** WORK REQUEST **
Please write out all of the records below exactly as they appear.

** Data records **
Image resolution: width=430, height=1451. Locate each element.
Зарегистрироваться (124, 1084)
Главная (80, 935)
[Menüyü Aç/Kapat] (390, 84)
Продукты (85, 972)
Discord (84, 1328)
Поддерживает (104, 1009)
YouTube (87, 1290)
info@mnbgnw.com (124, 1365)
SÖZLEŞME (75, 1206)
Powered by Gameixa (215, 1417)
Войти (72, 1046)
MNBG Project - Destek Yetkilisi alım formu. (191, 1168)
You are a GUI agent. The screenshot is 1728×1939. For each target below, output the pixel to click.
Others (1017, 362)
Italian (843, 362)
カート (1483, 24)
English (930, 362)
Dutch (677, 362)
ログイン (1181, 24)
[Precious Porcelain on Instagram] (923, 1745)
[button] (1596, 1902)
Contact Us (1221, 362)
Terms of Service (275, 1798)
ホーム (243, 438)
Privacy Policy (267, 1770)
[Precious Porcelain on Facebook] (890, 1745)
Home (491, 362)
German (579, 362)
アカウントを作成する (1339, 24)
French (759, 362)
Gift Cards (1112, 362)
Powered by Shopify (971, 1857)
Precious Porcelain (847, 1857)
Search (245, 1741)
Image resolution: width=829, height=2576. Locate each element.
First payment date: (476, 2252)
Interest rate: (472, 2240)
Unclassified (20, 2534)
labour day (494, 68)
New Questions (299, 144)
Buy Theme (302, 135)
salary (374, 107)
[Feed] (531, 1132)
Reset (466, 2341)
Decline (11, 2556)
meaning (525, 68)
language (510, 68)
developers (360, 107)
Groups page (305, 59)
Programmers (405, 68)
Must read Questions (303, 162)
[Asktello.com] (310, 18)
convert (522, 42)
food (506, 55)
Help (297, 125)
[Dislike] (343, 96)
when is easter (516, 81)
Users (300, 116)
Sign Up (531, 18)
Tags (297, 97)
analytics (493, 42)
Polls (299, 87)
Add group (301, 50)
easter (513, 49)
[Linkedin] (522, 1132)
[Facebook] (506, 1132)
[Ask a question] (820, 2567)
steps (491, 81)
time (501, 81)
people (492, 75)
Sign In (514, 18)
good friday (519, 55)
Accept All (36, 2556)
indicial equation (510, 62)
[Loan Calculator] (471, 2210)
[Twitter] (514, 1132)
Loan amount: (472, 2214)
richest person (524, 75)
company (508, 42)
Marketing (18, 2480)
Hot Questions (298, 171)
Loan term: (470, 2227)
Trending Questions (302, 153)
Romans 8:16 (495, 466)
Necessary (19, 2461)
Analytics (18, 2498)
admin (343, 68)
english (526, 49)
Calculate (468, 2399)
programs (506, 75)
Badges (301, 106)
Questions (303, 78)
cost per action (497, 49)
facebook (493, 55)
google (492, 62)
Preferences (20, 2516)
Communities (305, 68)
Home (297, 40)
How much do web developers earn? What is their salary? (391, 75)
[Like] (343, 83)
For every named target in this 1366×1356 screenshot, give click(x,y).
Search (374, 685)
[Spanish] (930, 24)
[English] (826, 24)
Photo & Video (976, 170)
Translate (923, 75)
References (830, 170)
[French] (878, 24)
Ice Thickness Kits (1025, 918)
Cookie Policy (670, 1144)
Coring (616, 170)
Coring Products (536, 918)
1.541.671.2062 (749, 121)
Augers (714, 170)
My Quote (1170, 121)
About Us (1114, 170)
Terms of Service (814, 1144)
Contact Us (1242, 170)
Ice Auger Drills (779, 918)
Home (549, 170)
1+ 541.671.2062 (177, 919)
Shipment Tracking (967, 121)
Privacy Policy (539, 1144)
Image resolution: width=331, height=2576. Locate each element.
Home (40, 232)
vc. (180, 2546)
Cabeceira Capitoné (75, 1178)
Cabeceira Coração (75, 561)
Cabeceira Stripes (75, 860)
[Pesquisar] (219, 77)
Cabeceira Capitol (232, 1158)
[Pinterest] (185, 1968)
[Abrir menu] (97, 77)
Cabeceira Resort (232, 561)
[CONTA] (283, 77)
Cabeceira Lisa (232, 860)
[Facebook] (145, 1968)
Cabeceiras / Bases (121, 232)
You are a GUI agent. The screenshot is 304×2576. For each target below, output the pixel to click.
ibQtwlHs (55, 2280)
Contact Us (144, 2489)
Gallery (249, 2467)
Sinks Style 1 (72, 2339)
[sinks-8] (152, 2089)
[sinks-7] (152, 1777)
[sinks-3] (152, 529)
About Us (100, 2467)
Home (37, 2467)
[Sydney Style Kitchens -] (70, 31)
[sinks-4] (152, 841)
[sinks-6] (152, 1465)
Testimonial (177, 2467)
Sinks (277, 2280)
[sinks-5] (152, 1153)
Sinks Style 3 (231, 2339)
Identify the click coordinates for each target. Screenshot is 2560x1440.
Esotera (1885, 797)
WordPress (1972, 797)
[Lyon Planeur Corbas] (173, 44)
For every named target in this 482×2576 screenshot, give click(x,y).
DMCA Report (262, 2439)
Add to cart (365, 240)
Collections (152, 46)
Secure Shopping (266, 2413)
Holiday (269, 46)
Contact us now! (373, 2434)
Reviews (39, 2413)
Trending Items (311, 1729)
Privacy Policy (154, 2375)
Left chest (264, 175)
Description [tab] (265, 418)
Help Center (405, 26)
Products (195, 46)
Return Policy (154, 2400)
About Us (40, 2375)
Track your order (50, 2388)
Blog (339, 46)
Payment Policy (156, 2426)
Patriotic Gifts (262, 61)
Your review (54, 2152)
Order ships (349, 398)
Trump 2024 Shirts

** TASK ANSWER **
Image resolution: width=430, height=1451. Locate each element.
Зарегистрироваться (124, 1084)
Главная (80, 935)
[Menüyü Aç/Kapat] (390, 84)
Продукты (85, 972)
Discord (84, 1328)
Поддерживает (104, 1009)
YouTube (87, 1290)
info@mnbgnw.com (124, 1365)
SÖZLEŞME (75, 1206)
Powered by Gameixa (215, 1417)
Войти (72, 1046)
MNBG Project - Destek Yetkilisi alım formu. (191, 1168)
You are a GUI agent. The screenshot is 1728×1939. For each target below, output the pixel to click.
Others (1017, 362)
Italian (843, 362)
カート (1483, 24)
English (930, 362)
Dutch (677, 362)
ログイン (1181, 24)
[Precious Porcelain on Instagram] (923, 1745)
[button] (1596, 1902)
Contact Us (1221, 362)
Terms of Service (275, 1798)
ホーム (243, 438)
Privacy Policy (267, 1770)
[Precious Porcelain on Facebook] (890, 1745)
Home (491, 362)
German (579, 362)
アカウントを作成する (1339, 24)
French (759, 362)
Gift Cards (1112, 362)
Powered by Shopify (971, 1857)
Precious Porcelain (847, 1857)
Search (245, 1741)
Image resolution: width=829, height=2576. Locate each element.
First payment date: (476, 2252)
Interest rate: (472, 2240)
Unclassified (20, 2534)
labour day (494, 68)
New Questions (299, 144)
Buy Theme (302, 135)
salary (374, 107)
[Feed] (531, 1132)
Reset (466, 2341)
Decline (11, 2556)
meaning (525, 68)
language (510, 68)
developers (360, 107)
Groups page (305, 59)
Programmers (405, 68)
Must read Questions (303, 162)
[Asktello.com] (310, 18)
convert (522, 42)
food (506, 55)
Help (297, 125)
[Dislike] (343, 96)
when is easter (516, 81)
Users (300, 116)
Sign Up (531, 18)
Tags (297, 97)
analytics (493, 42)
Polls (299, 87)
Add group (301, 50)
easter (513, 49)
[Linkedin] (522, 1132)
[Facebook] (506, 1132)
[Ask a question] (820, 2567)
steps (491, 81)
time (501, 81)
people (492, 75)
Sign In (514, 18)
good friday (519, 55)
Accept All (36, 2556)
indicial equation (510, 62)
[Loan Calculator] (471, 2210)
[Twitter] (514, 1132)
Loan amount: (472, 2214)
richest person (524, 75)
company (508, 42)
Marketing (18, 2480)
Hot Questions (298, 171)
Loan term: (470, 2227)
Trending Questions (302, 153)
Romans 8:16 (495, 466)
Necessary (19, 2461)
Analytics (18, 2498)
admin (343, 68)
english (526, 49)
Calculate (468, 2399)
programs (506, 75)
Badges (301, 106)
Questions (303, 78)
cost per action (497, 49)
facebook (493, 55)
google (492, 62)
Preferences (20, 2516)
Communities (305, 68)
Home (297, 40)
How much do web developers earn? What is their salary? (391, 75)
[Like] (343, 83)
For every named target in this 1366×1356 screenshot, give click(x,y).
Search (374, 685)
[Spanish] (930, 24)
[English] (826, 24)
Photo & Video (976, 170)
Translate (923, 75)
References (830, 170)
[French] (878, 24)
Ice Thickness Kits (1025, 918)
Cookie Policy (670, 1144)
Coring (616, 170)
Coring Products (536, 918)
1.541.671.2062 (749, 121)
Augers (714, 170)
My Quote (1170, 121)
About Us (1114, 170)
Terms of Service (814, 1144)
Contact Us (1242, 170)
Ice Auger Drills (779, 918)
Home (549, 170)
1+ 541.671.2062 (177, 919)
Shipment Tracking (967, 121)
Privacy Policy (539, 1144)
Image resolution: width=331, height=2576. Locate each element.
Home (40, 232)
vc. (180, 2546)
Cabeceira Capitoné (75, 1178)
Cabeceira Coração (75, 561)
Cabeceira Stripes (75, 860)
[Pesquisar] (219, 77)
Cabeceira Capitol (232, 1158)
[Pinterest] (185, 1968)
[Abrir menu] (97, 77)
Cabeceira Resort (232, 561)
[CONTA] (283, 77)
Cabeceira Lisa (232, 860)
[Facebook] (145, 1968)
Cabeceiras / Bases (121, 232)
You are a GUI agent. The screenshot is 304×2576. For each target below, output the pixel to click.
ibQtwlHs (55, 2280)
Contact Us (144, 2489)
Gallery (249, 2467)
Sinks Style 1 (72, 2339)
[sinks-8] (152, 2089)
[sinks-7] (152, 1777)
[sinks-3] (152, 529)
About Us (100, 2467)
Home (37, 2467)
[Sydney Style Kitchens -] (70, 31)
[sinks-4] (152, 841)
[sinks-6] (152, 1465)
Testimonial (177, 2467)
Sinks (277, 2280)
[sinks-5] (152, 1153)
Sinks Style 3 (231, 2339)
Identify the click coordinates for each target. Screenshot is 2560x1440.
Esotera (1885, 797)
WordPress (1972, 797)
[Lyon Planeur Corbas] (173, 44)
For every named target in this 482×2576 screenshot, give click(x,y).
DMCA Report (262, 2439)
Add to cart (365, 240)
Collections (152, 46)
Secure Shopping (266, 2413)
Holiday (269, 46)
Contact us now! (373, 2434)
Reviews (39, 2413)
Trending Items (311, 1729)
Privacy Policy (154, 2375)
Left chest (264, 175)
Description [tab] (265, 418)
Help Center (405, 26)
Products (195, 46)
Return Policy (154, 2400)
About Us (40, 2375)
Track your order (50, 2388)
Blog (339, 46)
Payment Policy (156, 2426)
Patriotic Gifts (262, 61)
Your review (54, 2152)
Order ships (349, 398)
Trump 2024 Shirts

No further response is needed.